The next problem to be solved is seeing what you are doing. However low you position your camera, your viewfinder will follow along with it. With a bit of effort, you can definitely get your camera so low that you can't possibly see through the viewfinder. The old-school solution was to use a right-angle viewfinder attachment so you can look down into the viewfinder rather than having to squash your head against the ground to look directly through it. These days, many cameras have tilting LCD screens and Live View to let you compose directly on a more easily viewable screen. For the ultimate in convenience, consider hooking up an external monitor, cabled to a more comfortable viewing position. In a pinch, you can always just fire away, tweaking the camera angle ever so slightly between shots in the hopes you get at least one frame that works well.
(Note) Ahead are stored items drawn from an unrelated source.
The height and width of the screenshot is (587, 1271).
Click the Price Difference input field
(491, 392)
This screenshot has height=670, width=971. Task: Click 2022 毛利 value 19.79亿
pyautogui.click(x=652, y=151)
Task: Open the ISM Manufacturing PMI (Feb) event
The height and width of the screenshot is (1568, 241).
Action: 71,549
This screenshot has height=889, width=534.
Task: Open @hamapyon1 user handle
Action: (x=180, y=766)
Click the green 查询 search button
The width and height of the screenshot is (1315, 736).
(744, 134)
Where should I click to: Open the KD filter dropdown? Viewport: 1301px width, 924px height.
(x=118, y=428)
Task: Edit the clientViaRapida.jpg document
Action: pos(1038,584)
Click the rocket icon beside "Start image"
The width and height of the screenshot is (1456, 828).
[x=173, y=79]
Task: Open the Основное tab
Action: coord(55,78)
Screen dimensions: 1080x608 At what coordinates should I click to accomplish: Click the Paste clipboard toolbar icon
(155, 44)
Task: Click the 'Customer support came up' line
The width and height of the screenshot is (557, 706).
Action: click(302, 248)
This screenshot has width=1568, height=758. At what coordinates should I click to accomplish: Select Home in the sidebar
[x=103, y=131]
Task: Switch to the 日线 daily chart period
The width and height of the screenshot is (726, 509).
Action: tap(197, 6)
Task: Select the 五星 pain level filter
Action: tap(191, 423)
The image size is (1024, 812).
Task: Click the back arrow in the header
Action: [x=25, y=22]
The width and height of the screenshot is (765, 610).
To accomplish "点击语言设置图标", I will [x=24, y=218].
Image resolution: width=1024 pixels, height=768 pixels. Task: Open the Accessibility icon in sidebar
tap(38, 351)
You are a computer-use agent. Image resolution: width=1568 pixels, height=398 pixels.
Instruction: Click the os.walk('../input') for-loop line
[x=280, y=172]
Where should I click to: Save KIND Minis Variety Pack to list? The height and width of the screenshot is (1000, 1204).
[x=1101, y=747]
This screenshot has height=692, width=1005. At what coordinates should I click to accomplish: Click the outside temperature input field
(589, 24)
If you don't, keep working at it. If at first you don't succeed, and all that. It really can work, although there are clearly more efficient ways to tackle the problem if you plan ahead a bit.
Depth of field can create problems too. Expect to stop your lens down, or plan to use focus stacking to combine multiple frames shot over a range of focus points into a single image via software. Either way, even a slight breeze can create headaches, With the camera that close to the foreground, any movement will show. You may need more than a bit of patience and perhaps a bit of luck in some situations. Or perhaps just an afternoon once you get home working things over in Photoshop to properly blend the parts that work.
As I've alluded to more than once now, the key to all of this is to plan ahead. Figure out what you can do with creative rearrangements of the tripod and other support gear you have ahead of time. Fiddling with this when the light is rapidly changing is a great way to get frustrated and miss the shot. Don't forget to practice adjusting your camera and shooting with the setup you devise either. Remember, if your camera is suspended upside down, the controls on your camera may seem to backward to what you are accustomed. You should strive to be as familiar working upside down as you are when upright. The results can be worth it, but there's no sense making any of this harder than it has to be.